Esta história de amor pelo teatro começou “por 1994, na [Escola Secundária] D. Diniz, “com as peças de Gil Vicente”, recorda Marina Subtil, aluna da escola e, a par de Vanessa Filipe, a mais antiga atriz do grupo. “Nos primeiros tempos, o projeto era tão acarinhado pela direção da escola que era lá que ensaiávamos”, sublinham ao lembrar que o grupo foi fundado por um conjunto de “jovens de 17, 18 anos”, destacando-se Miguel Mestre, que viria a ser autor de muitas das peças encenadas. 25 Anos depois de, oficialmente, o grupo ter passado a chamar-se Teatro Contra-Senso, “o núcleo ativo conta com cerca de 15 pessoas”.

“Chegámos a ser entre 20 a 25, sendo normal, ano após ano, novas entradas e saídas, até porque as pessoas mudam de vida e algumas delas saem mesmo da cidade”, constata Sónia Castro, atriz que assume também a responsabilidade pela comunicação do Contra-Senso, e que não deixa de apontar que um dos problemas do teatro amador numa cidade como Lisboa, com “tanta oferta cultural, é a adesão do público, comparativamente ao que se passa noutras localidades do país. Aí, os grupos de teatro amador são conhecidos por todos, e as salas enchem para ver os seus espetáculos.”

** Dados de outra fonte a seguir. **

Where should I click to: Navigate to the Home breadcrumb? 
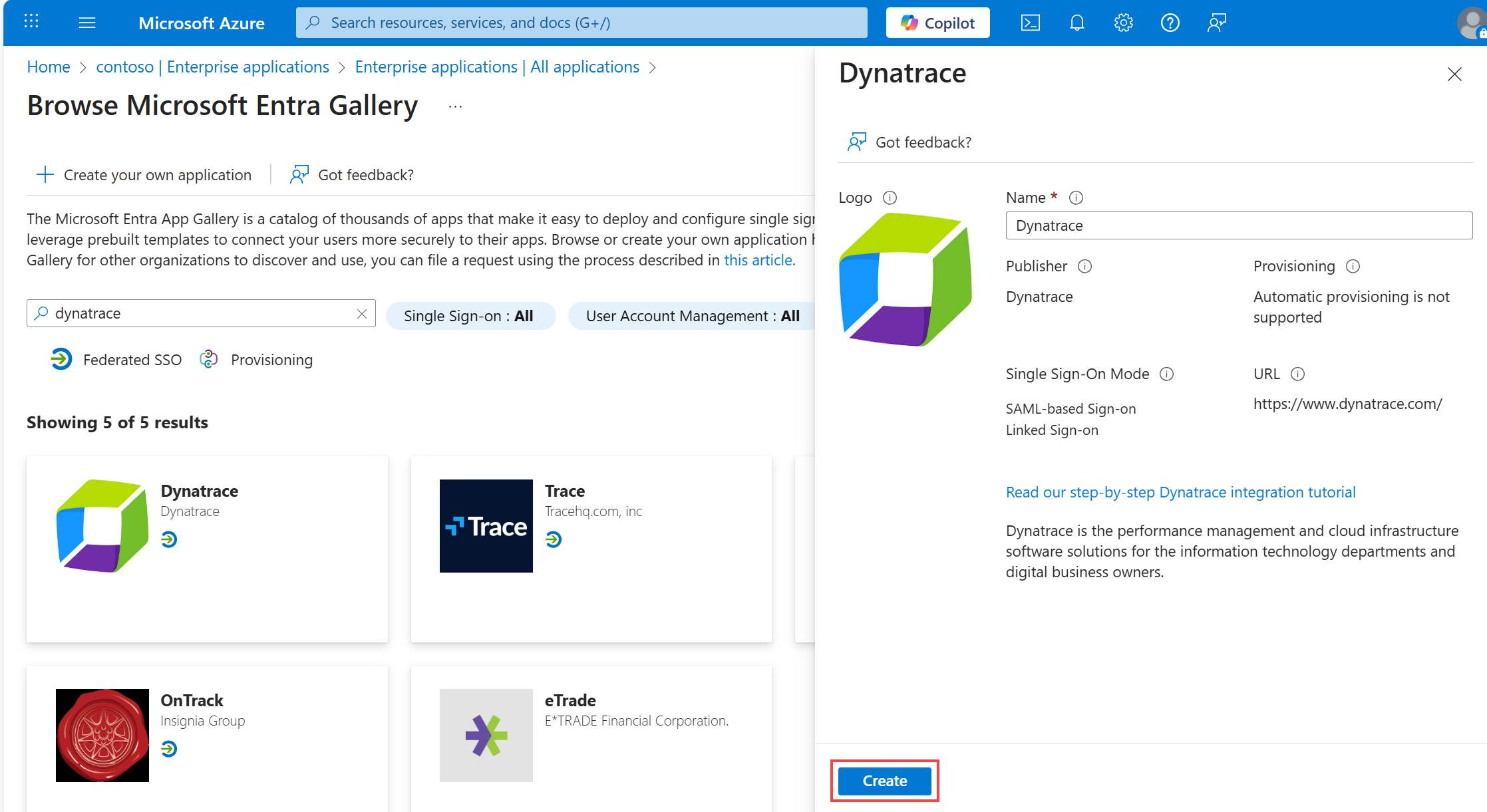[49, 67]
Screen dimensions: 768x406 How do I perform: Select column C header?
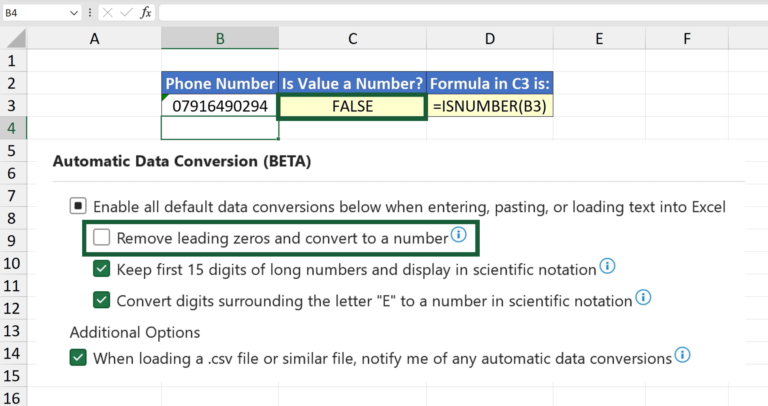(353, 38)
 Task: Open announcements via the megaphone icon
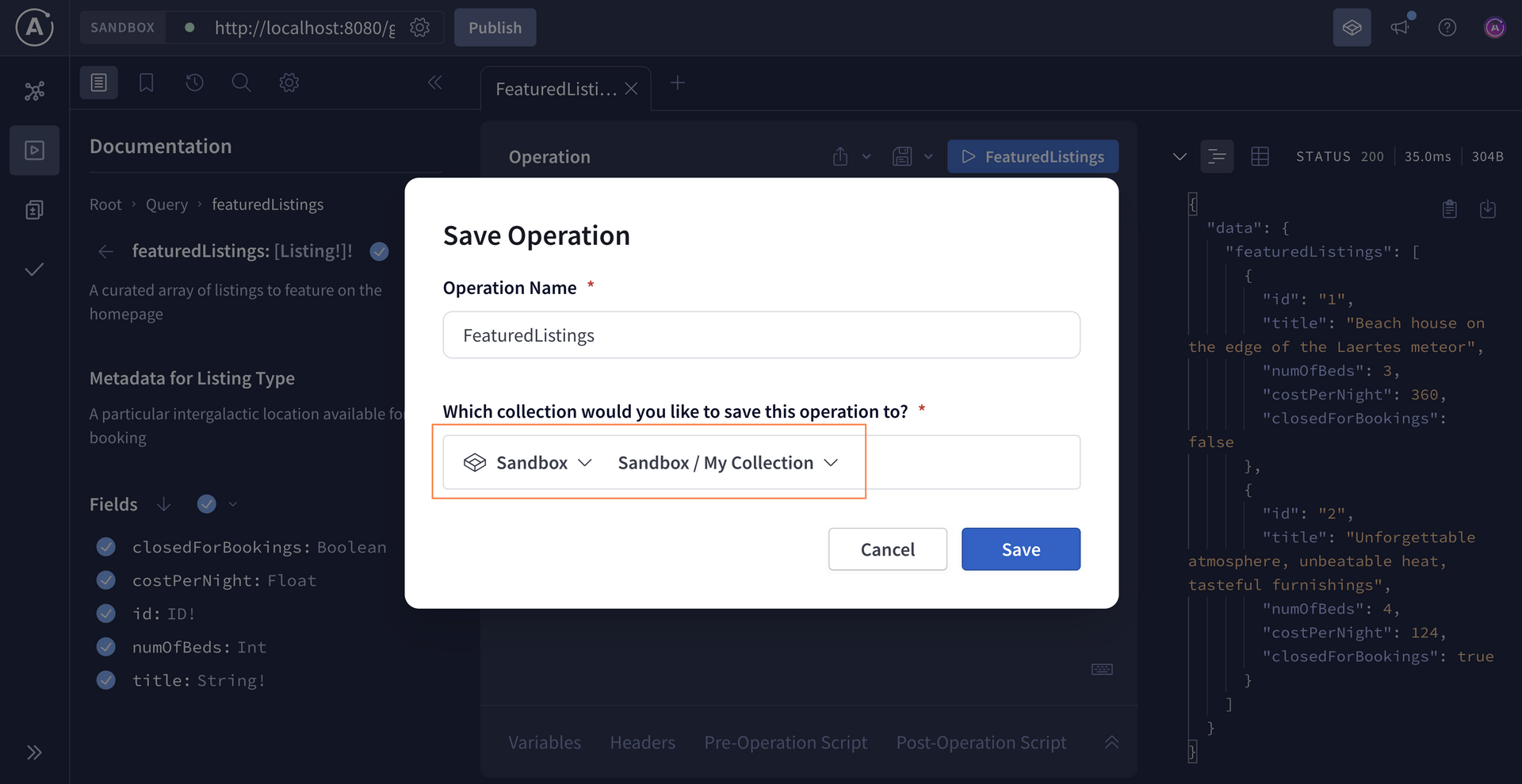pyautogui.click(x=1400, y=26)
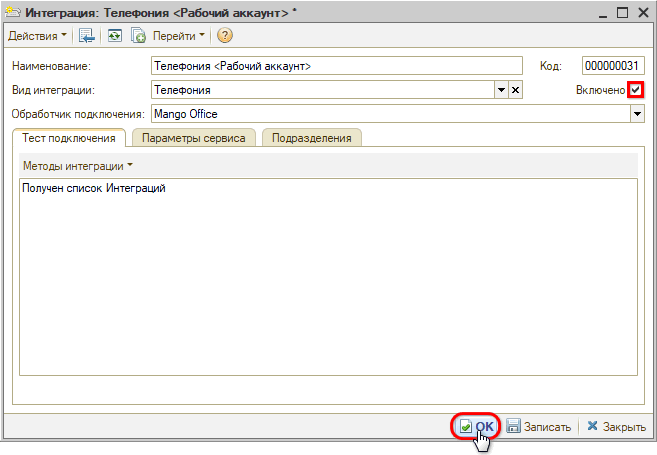Switch to the Тест подключения tab
This screenshot has height=455, width=657.
(68, 138)
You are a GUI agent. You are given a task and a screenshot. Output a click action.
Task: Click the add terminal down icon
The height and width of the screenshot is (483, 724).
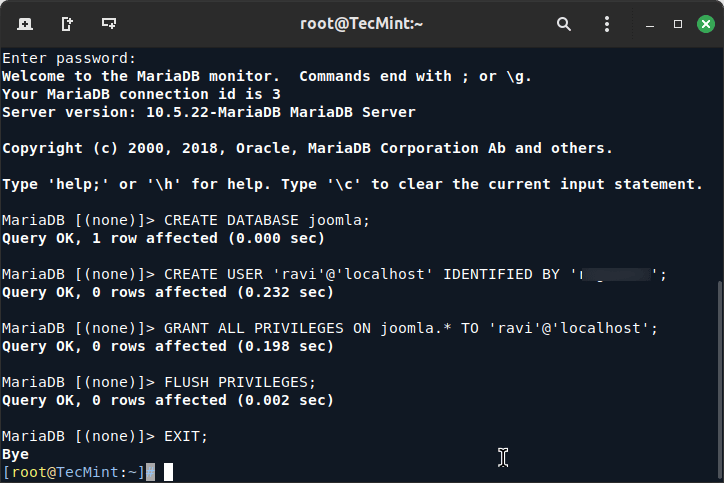pyautogui.click(x=109, y=23)
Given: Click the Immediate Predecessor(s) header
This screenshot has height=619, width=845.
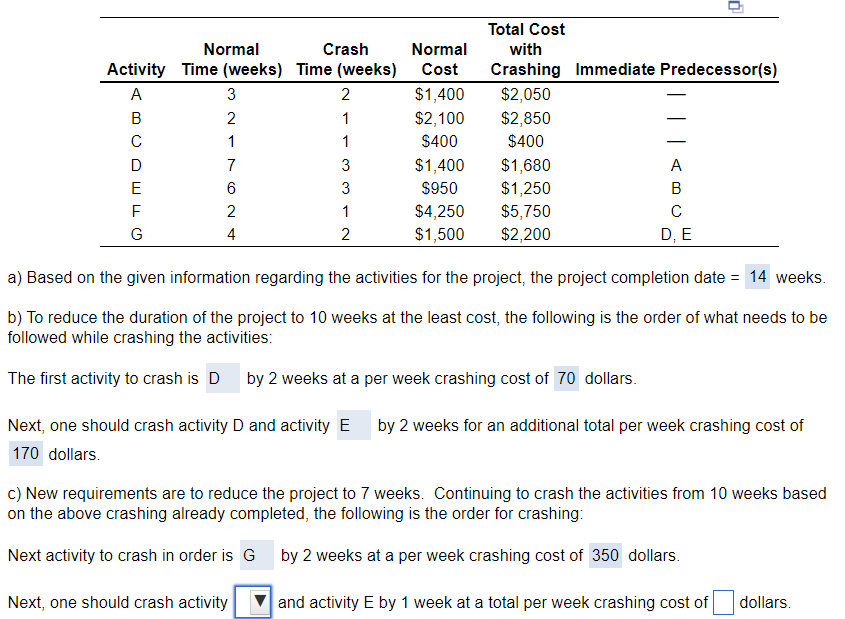Looking at the screenshot, I should point(676,69).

“Quando subimos ao palco, todos ganhamos uma alma nova”

teatroàparte

ART – Associação de Residentes de Telheiras (Rua Prof. Mário Chicó, 5)

Tudo começou há 25 anos, quando uma jovem residente em Telheiras, ligada ao teatro universitário, se dirigiu à ART (Associação de Residentes de Telheiras) propondo realizar um workshop de expressão dramática. Susana Graça Oliveira recebeu resposta positiva e, quando à sua volta se reuniram pouco mais do que meia dúzia de formandos, estava muito longe de prever que, aquilo “que seria para durar dois meses, haveria de se prolongar até hoje.”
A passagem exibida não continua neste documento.